Yes, I am taking the class and finding it horrendously low entry level. Do not take me wrong. The class has 26,000 students enrolled, so it is a success and for sure helps a lot of people.
I am a retired engineer, EE by education, but except for the early eight years in heavy process control, the rest, mostly software. I have not touched electronics since the 70s. The last thing I did back then was design and wire wrap together an 8080 with one KB of static memory and with a switches and LEDs debug console. Those were the times of the Altair.

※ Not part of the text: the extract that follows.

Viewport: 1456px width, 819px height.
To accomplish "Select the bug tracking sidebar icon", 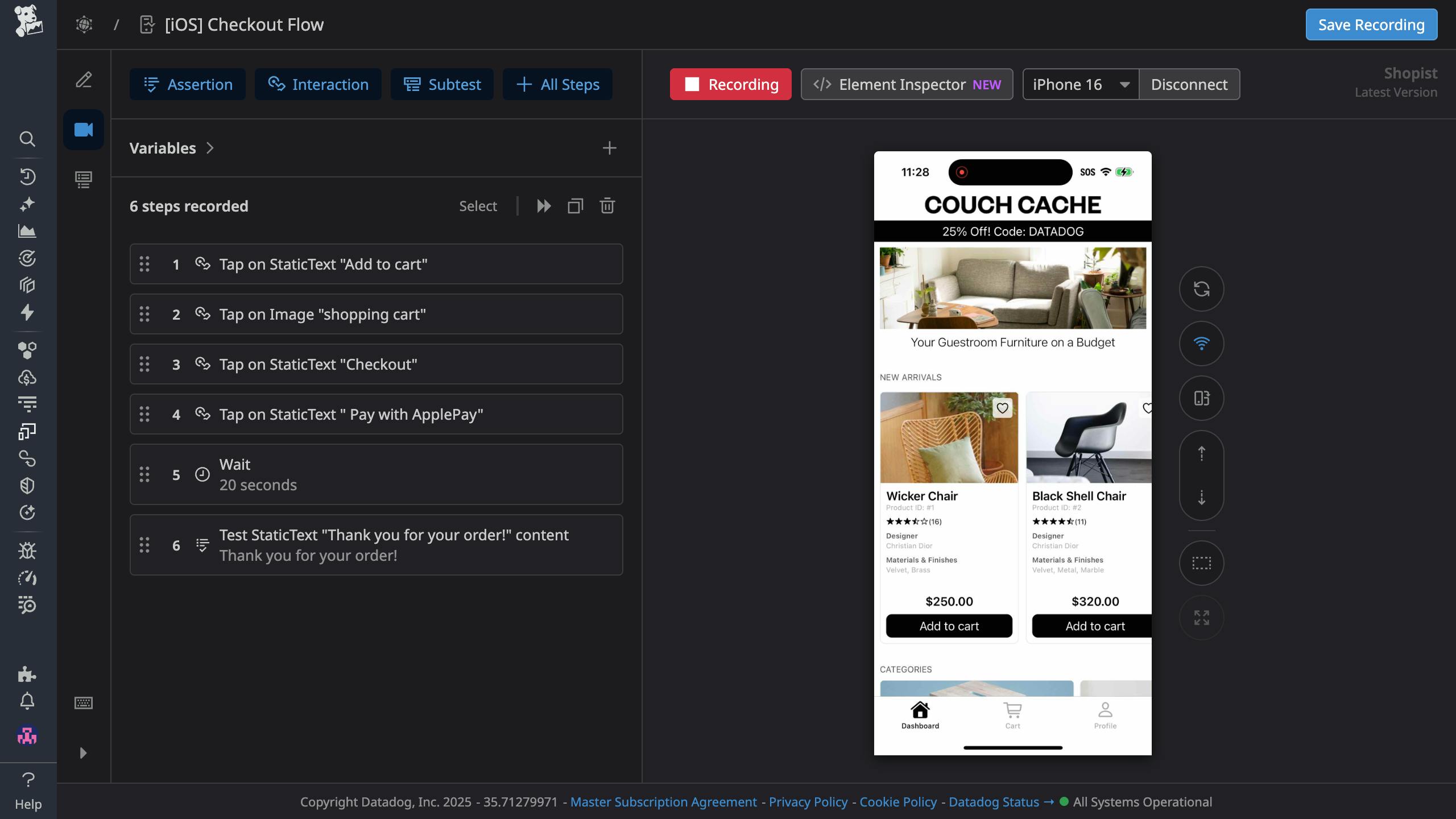I will pyautogui.click(x=27, y=551).
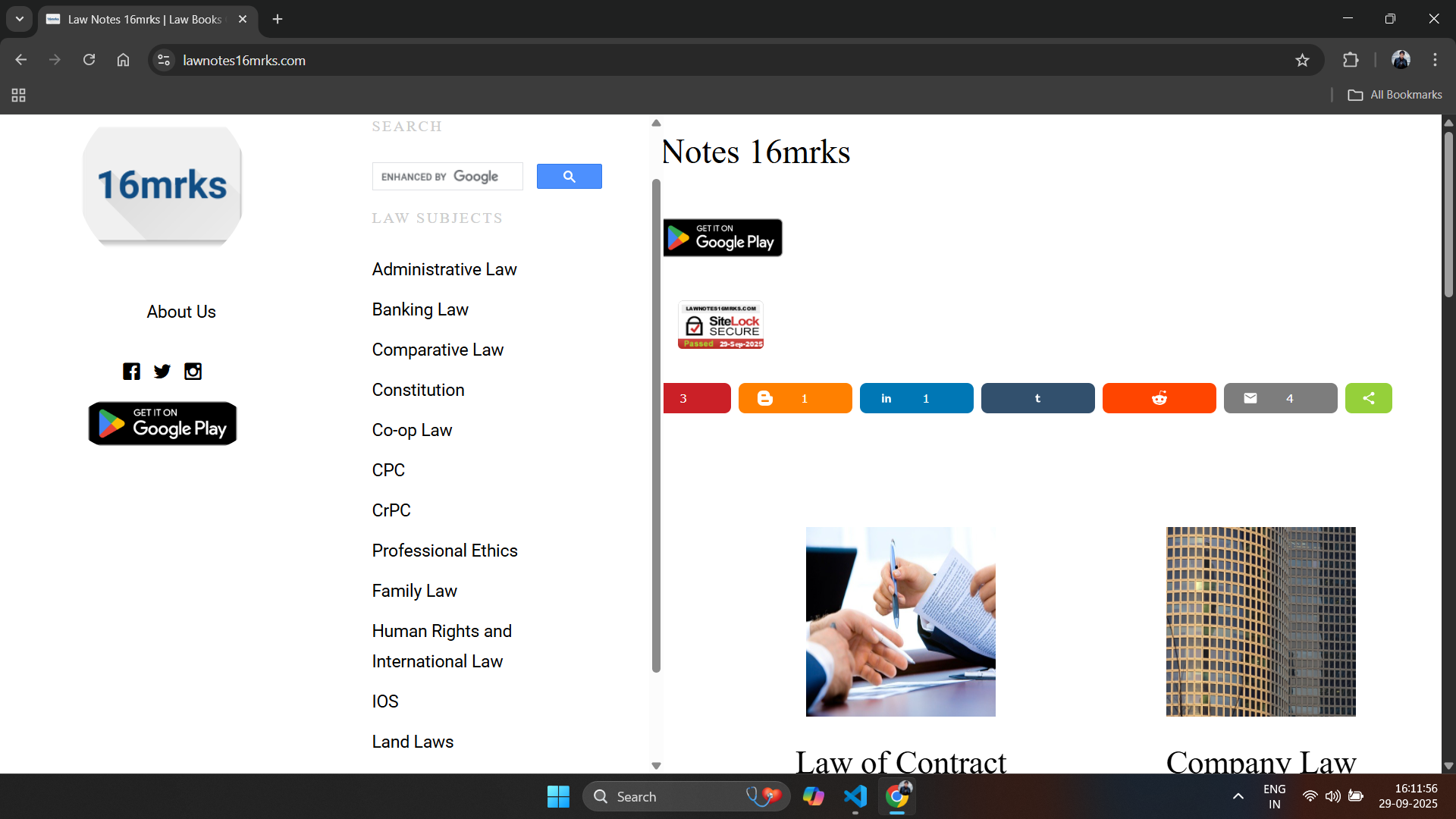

Then I bought and assembled the Intel 8085 Kit (SDK85 ?). Now, retired, getting back into electronics as a hobby (Bac2Volts
)
I decided to attend the class because I wanted to take a look at a current development tooling for MCUs. I have enjoyed getting into the TI TM4C123 LaunchPad and touching ARM and Keil. Before this superficial contact with ARM, I was thinking about getting into MCUs with 8 bits, may be Arduino. Now I am starting to think that it would make sense to just deal with ARM at different levels, depending on the project. That said, I am trying to grasp what the differences between manufacturers and ARM levels are. I saw the three books as reference material for the class, and thinking that they would probably be used as material for the regular EE curriculum, I wondered if they would be higher level. Unfortunately I hear you, they are not, so I will look for the common ARM documentation.